O golpe de 1954 inaugura um período caracterizado por Fisk como de “monarquia absoluta” do Xá, controlada pela sua temida polícia política que, ao custo de assassinatos, tortura e supressão da oposição, garantiu a estabilidade necessária para que se exportassem 24 bilhões de barris de petróleo nos 25 anos que se seguiriam. A Revolução Islâmica canalizou a revolta da população iraniana, num momento em que muita gente ainda sonhava com a possibilidade de uma esquerda nacionalista e secular no mundo árabe. Essa foi uma opção que existiu durante algum tempo, com Nasser e cia., mas que sucumbiu ante os golpes de estado e as invasões americanas, assim como as sistemáticas agressões israelenses – com o apoio dos mesmos direitecas que agora acusam os críticos do sionismo e do imperialismo de serem cúmplices do bicho-papão islâmico.

Eu me pergunto se esses direitecas que histericamente gritam que Ahmadinejad quer “aniquilar” Israel sabem que o presidente do Irã sequer é o comandante-em-chefe das Forças Armadas do país. Quem tiver curiosidade arqueológica, que consulte a grande imprensa americana entre, digamos, 1998 e 2002. Naquele período, em que o reformista moderado Mohammad Khatami dava declarações de aproximação aos EUA e ao Ocidente, esses gestos eram descartados com o argumento de que o presidente do Irã não tem poder real – o mesmo fato do qual agora eles convenientemente se esquecem, para que possam apresentar Ahmadinejad como comedor de criancinhas.

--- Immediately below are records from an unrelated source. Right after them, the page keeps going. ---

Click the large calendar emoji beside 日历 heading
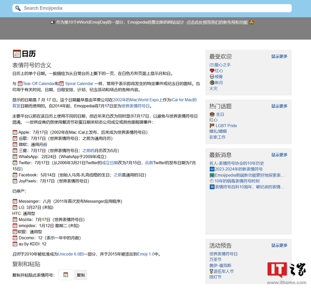[17, 54]
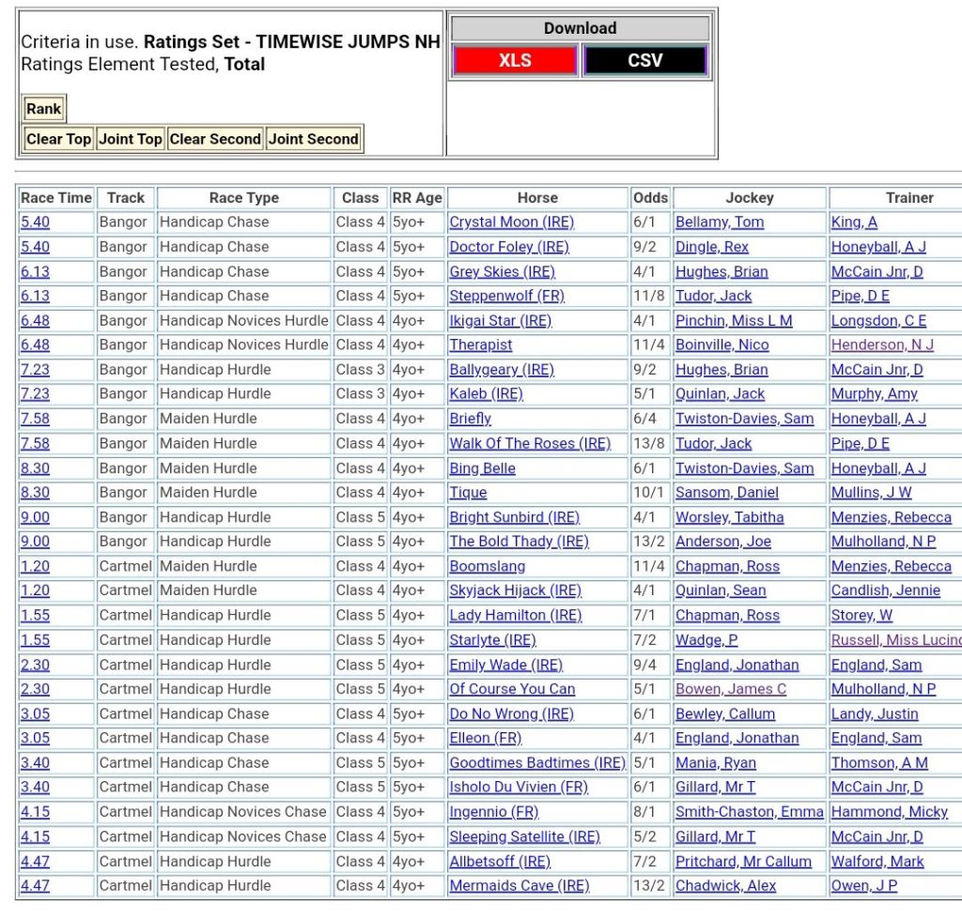Viewport: 962px width, 919px height.
Task: Open race time link for Mermaids Cave row
Action: point(36,886)
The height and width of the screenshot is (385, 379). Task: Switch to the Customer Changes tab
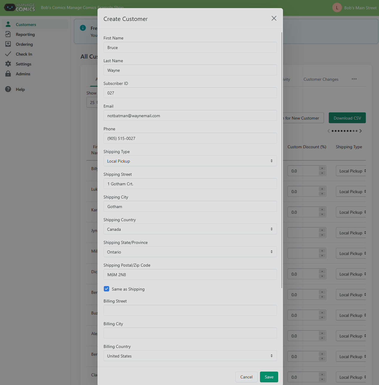click(321, 79)
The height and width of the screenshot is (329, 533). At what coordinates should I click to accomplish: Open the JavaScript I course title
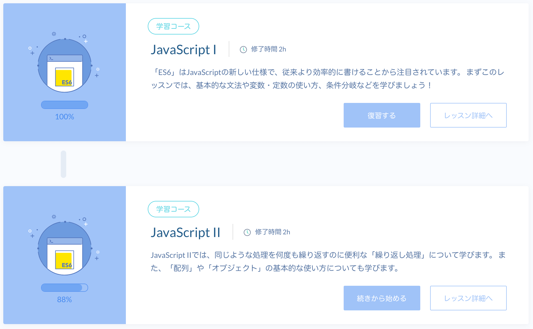(x=183, y=50)
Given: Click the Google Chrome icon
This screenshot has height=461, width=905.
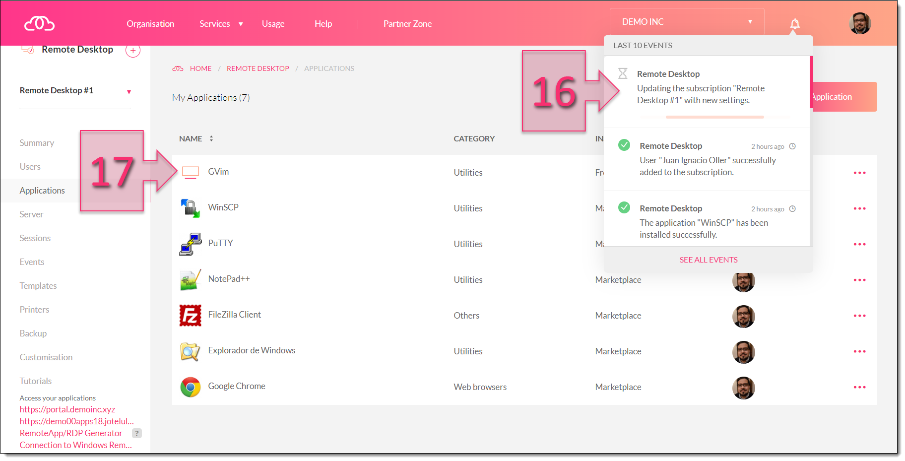Looking at the screenshot, I should coord(190,387).
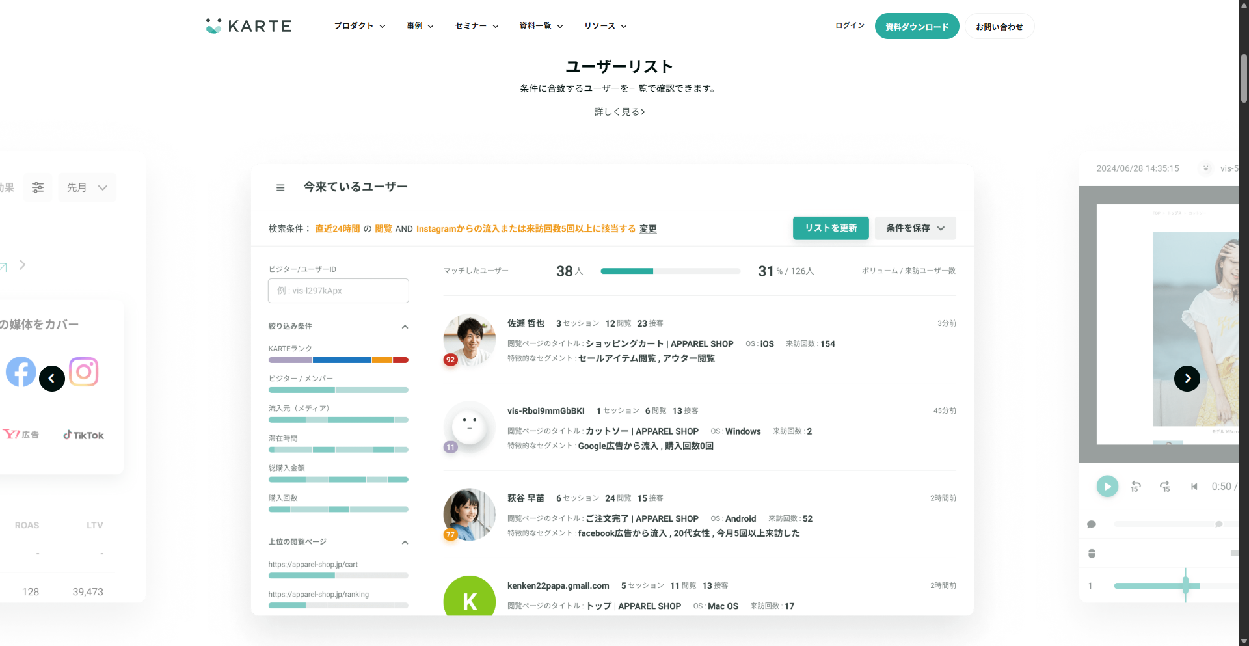Jump to the start of replay
The image size is (1249, 646).
coord(1194,487)
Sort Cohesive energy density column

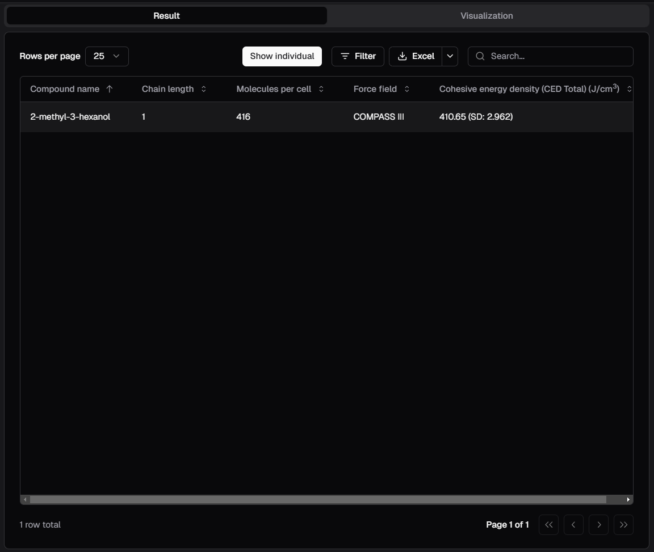click(629, 89)
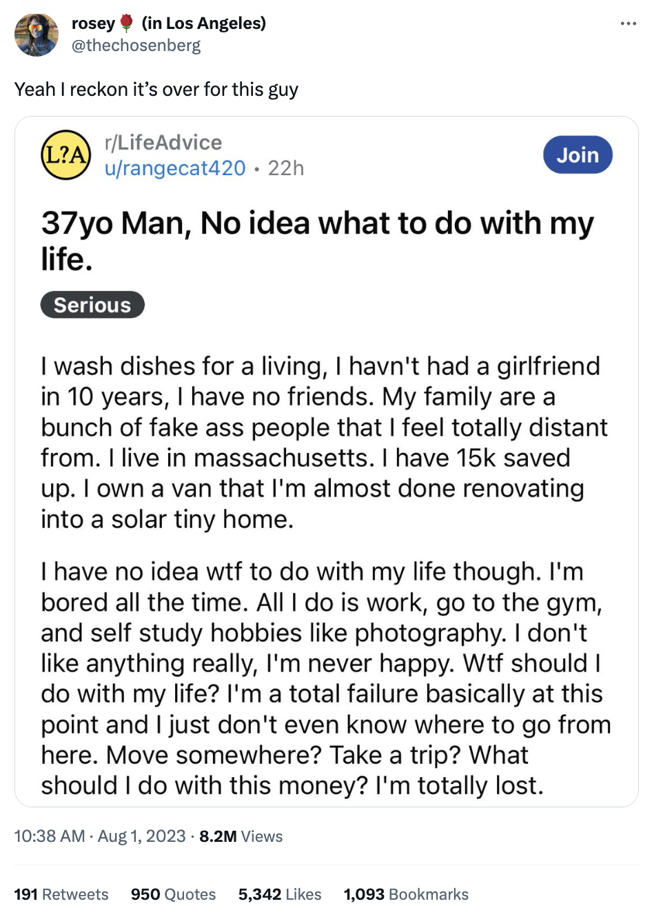Click the tweet text 'Yeah I reckon it's over'
652x917 pixels.
coord(156,90)
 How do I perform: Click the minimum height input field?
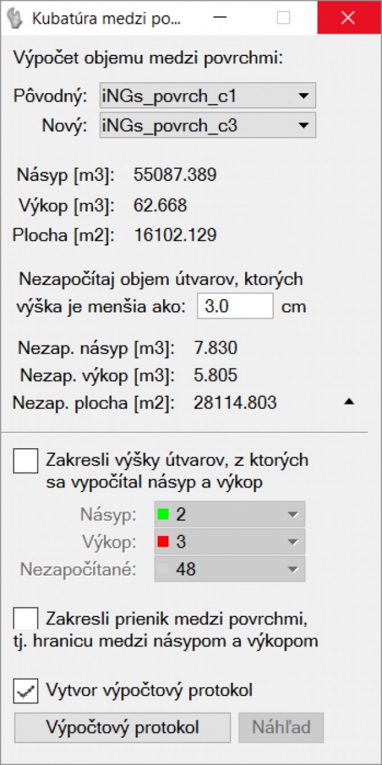pos(235,307)
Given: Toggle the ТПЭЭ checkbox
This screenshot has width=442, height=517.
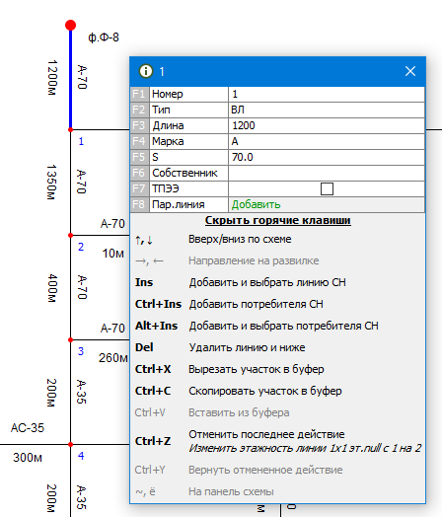Looking at the screenshot, I should point(327,188).
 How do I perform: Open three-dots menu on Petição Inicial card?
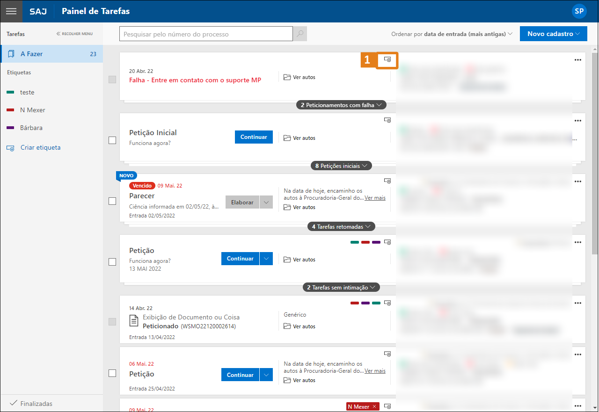[x=578, y=121]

Etiquetar Ahmadinejad como “ditador do Irã” é ridículo. Ele foi eleito. É verdade que sua vitória foi conquistada com os mesmos métodos de George Bush. Mas se quiserem entender o clima que possibilitou sua eleição, há que se estudar um pouco a enorme frustração dos setores jovens iranianos com Khatami, que tentou e tentou se aproximar do Ocidente, sendo sistematicamente rechaçado.

A tarefa da esquerda é dupla. Desmascarar a mentirada e a hipocrisia da República Morumbi-Leblon e do lobby pró-Israel ao mesmo tempo em que oferece solidariedade aos setores da sociedade civil que estão lutando no Irã – e também na Arábia Saudita! – contra regimes que são, sim, bastante opressivos. Há que se fazer um coisa sem perder de vista a outra. Mas a iniciativa de querer expulsar Ahmadinejad do Brasil, vinda de gente que recebeu Bush sem dar um pio, tem um só nome: hipocrisia.

Portanto, sem prejuízo nenhum ao meu apoio aos que, no Irã, lutam por uma democracia real, não posso deixar de retrucar: Bem vindo, Ahmadinejad. Tome sua cachacinha com Lula (sim, sim, sei que é proibido...), visite algumas das maravilhas desse que é um dos mais belos países do globo e não ligue para a meia dúzia que protesta. Estão em vergonhosa minoria. Já não sabem em que se agarrar. Na última eleição, o candidato deles não conseguiu sequer repetir no segundo turno a votação que havia tido no primeiro. É compreensível que estejam tão histéricos.

(*) Artigo publicado originalmente no blog O Biscoito Fino e a Massa.